*What you need to do:*
Please put the lines of the data from the one containing "Click Enter domain or subdomain helper label" through the end, inclusive, into a JSON list of strings with one string per line and no blank lines. Leave the pictures out.

####

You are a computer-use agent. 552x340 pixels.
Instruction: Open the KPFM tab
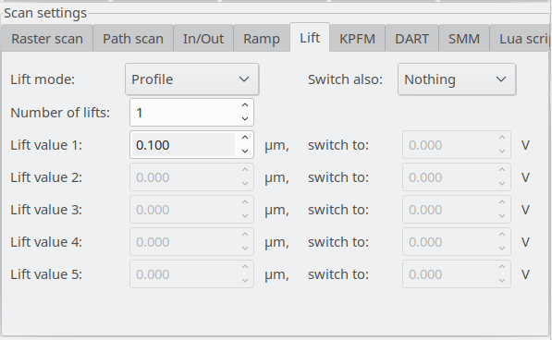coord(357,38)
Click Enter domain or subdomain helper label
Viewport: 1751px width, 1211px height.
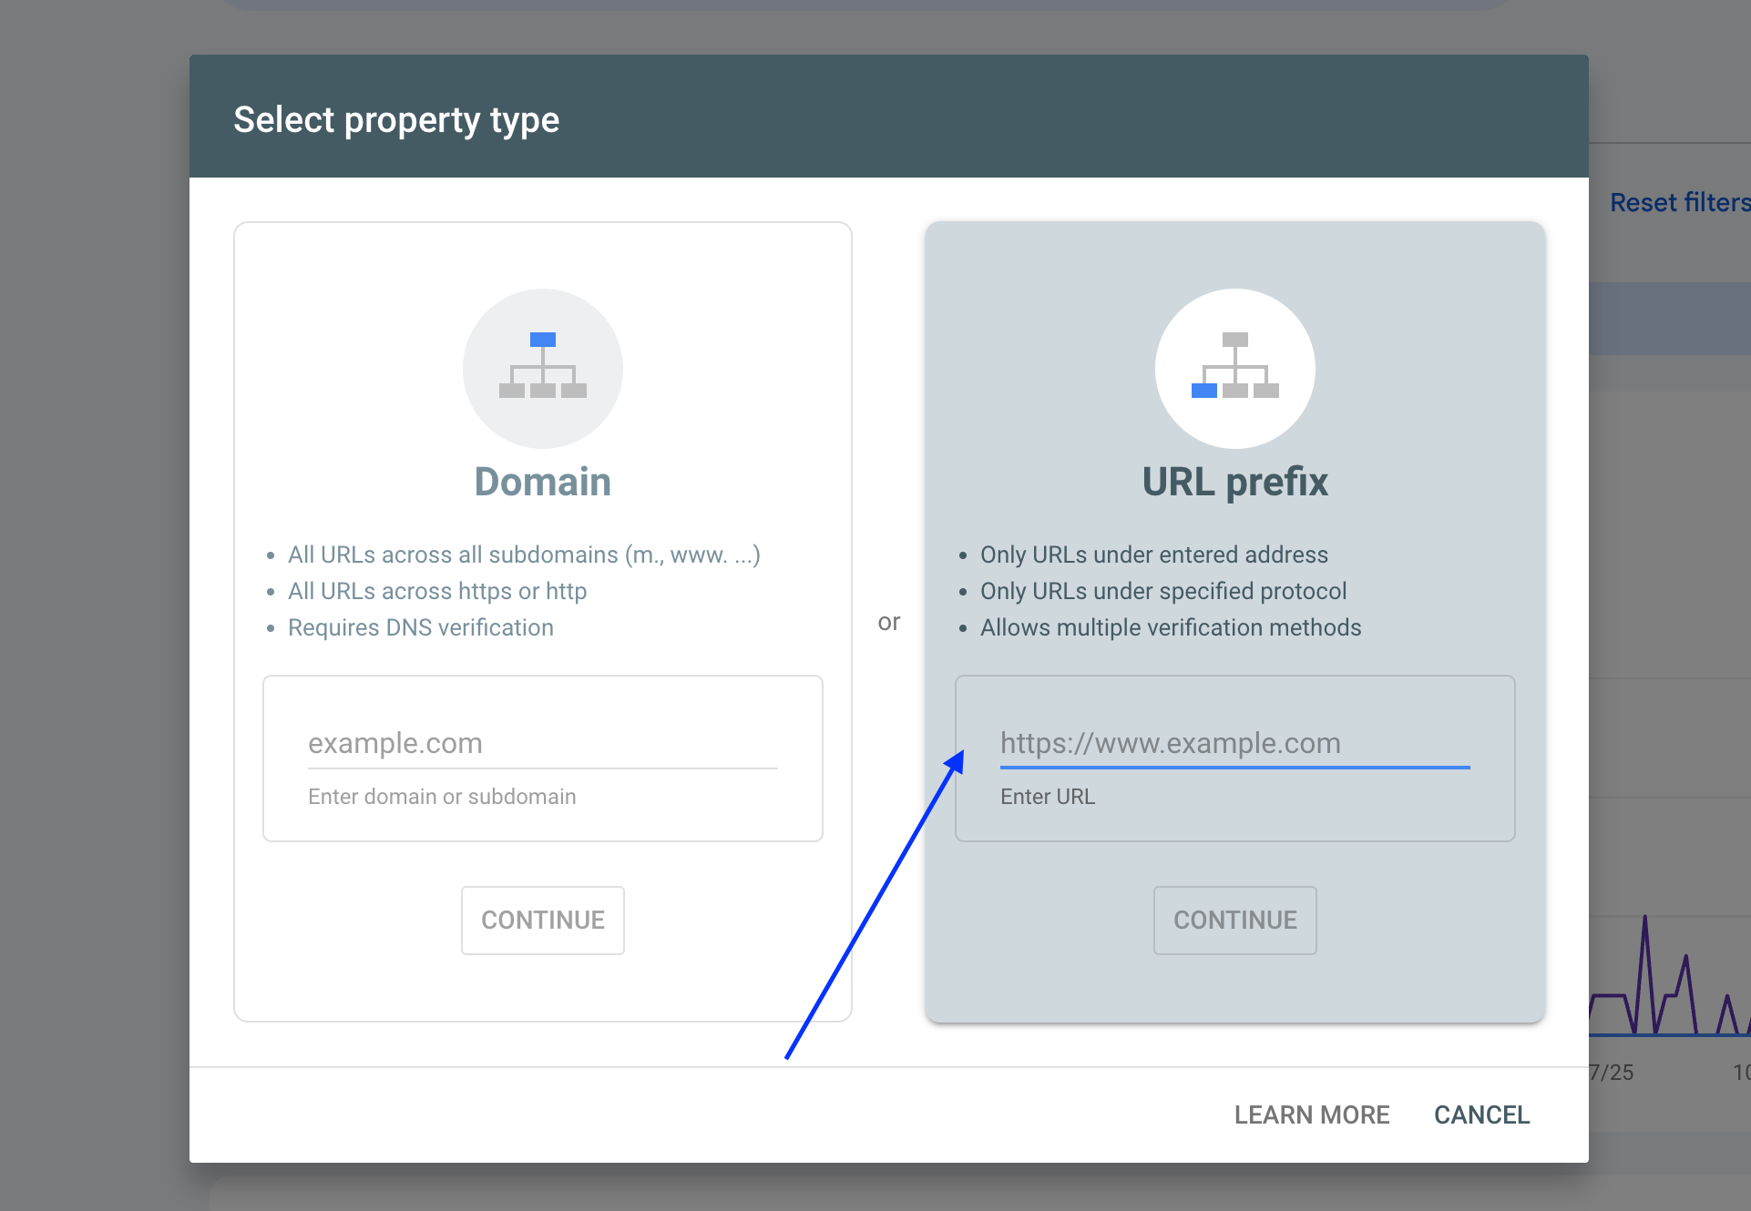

####

*The result:*
[
  "Click Enter domain or subdomain helper label",
  "Viewport: 1751px width, 1211px height."
]